写真で見ると、ややのっぺりした印象のある「CX-3」だが、実車を目前にすると印象は変わる。「魂動」デザインに共通する艶っぽさ、豊かな曲線と引き締まったフォルムの両立が受け継がれており、質感は非常に高い。「CX-5」との差別化も巧みで、より若々しく躍動感を感じさせるフォルムには、格下という雰囲気がまったくない。
では、「CX-3」とプラットフォームやクリーンディーゼルエンジンを共用する「デミオ」との比較ではどうだろう? プラットフォームが同じとはいえ、「CX-3」は「デミオ」より215mmも長く、70mmも広い。やはりまったく別ジャンルのモデルだ。スタッフによると、「デミオ」は幅広くいろいろな人に乗ってもらうためのクルマであり、「CX-3」はより都会的な生活を楽しむ若い世代にフォーカスすることで、棲み分けができているという。
1.5リットルのクリーンディーゼルは、「デミオ」から各部をブラッシュアップして搭載している(写真の一部パーツは非純正) |
SUVとしてはコンパクトだが、絶対的なサイズは決して小さくない。ラゲッジスペースにも余裕がある |
注目のクリーンディーゼルエンジンについても聞いてみたところ、このエンジン1本に絞ったのは、運転する楽しさを感じてほしいからだという。ディーゼルだけという判断に至るまでは、燃費性能や他車との差別化といったさまざまな判断があったはずだが、スタッフはそういったことには触れず、「楽しさ」という言葉を連発していた。
以前、別のマツダ社員から、「CX-5のディーゼルを発売したときは本当に怖かった」と聞いたことがあるが、いまでは自信に満ちているようだ。たしかに、回さなくても低回転で太いトルクを発揮するディーゼルエンジンは、日常的なスピードレンジで最高のプレジャーを発揮してくれるはず。街中でメリハリの効いた走りが楽しめそうだ。

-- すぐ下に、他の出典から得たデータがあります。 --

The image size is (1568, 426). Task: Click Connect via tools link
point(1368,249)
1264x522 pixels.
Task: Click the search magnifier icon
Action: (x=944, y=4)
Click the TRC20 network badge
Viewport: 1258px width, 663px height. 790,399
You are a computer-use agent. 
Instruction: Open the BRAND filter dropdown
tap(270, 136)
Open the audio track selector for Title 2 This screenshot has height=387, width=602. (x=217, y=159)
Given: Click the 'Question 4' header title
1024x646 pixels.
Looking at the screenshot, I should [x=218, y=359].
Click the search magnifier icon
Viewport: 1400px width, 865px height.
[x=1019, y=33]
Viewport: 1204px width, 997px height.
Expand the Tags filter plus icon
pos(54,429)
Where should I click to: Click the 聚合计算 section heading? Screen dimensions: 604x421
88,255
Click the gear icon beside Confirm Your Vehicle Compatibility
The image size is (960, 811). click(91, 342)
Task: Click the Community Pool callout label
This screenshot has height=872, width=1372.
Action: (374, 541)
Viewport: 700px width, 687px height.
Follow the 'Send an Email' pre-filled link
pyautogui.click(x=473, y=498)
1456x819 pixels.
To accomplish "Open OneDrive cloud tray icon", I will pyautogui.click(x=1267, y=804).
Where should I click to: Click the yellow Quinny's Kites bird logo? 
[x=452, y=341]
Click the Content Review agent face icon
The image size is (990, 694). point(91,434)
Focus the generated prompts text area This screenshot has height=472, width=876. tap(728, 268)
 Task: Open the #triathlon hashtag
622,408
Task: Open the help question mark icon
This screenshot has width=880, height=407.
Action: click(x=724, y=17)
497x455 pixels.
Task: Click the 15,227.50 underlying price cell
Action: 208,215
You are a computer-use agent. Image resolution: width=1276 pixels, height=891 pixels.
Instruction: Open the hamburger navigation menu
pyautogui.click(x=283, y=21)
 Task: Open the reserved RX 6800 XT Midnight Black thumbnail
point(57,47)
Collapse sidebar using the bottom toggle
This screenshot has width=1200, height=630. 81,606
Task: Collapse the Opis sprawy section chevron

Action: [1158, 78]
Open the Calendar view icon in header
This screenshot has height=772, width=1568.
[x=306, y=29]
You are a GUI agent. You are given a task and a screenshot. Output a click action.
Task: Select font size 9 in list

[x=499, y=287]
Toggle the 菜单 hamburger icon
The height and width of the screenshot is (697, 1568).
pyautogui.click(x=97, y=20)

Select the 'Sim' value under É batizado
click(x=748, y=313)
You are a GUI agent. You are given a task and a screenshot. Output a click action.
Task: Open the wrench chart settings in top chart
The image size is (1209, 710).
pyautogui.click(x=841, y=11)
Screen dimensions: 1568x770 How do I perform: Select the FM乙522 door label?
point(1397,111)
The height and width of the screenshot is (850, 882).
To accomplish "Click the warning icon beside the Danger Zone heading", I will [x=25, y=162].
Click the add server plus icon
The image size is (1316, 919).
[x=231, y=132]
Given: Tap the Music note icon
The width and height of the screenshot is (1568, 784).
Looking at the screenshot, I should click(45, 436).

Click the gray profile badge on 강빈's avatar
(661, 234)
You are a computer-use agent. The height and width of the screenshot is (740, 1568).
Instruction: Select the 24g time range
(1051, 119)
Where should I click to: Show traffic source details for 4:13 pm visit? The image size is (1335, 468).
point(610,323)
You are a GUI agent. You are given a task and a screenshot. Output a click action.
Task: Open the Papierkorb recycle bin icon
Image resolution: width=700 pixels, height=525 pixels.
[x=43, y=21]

それにしても、かつて日本であれほど忌み嫌われていたディーゼルエンジンが、いまではエコカーとして税制の優遇を受け、走りの良さを理由に搭載されるとは。変われば変わるものだが、変えたのはマツダ、少なくとも日本ではその立役者といえるだろう。
クリーンディーゼルエンジン単体の展示も。これは2.2リットルだが、1.5リットルもエンジンブロックは同じだという。ガソリンエンジンにしか見えないコンパクトさ。精緻なメカニズムは、無骨なディーゼルというイメージを覆す |
手前のターボチャージャーが、「SKYACTIV-D 1.5」に採用されている可変ジオメトリーターボ。ターボも劇的に進化しているのがわかる |
マツダ「CX-3」は2月27日から販売開始され、「XD」「XD Touring」「XD Touring L Package」を用意。全グレードでマニュアルトランスミッション「SKYACTIV-MT」とオートマチックトランスミッション「SKYACTIV-DRIVE」、新世代4WDシステム「i-ACTIV AWD」が設定されるという。価格は237万6,000~302万4,000円(税込)。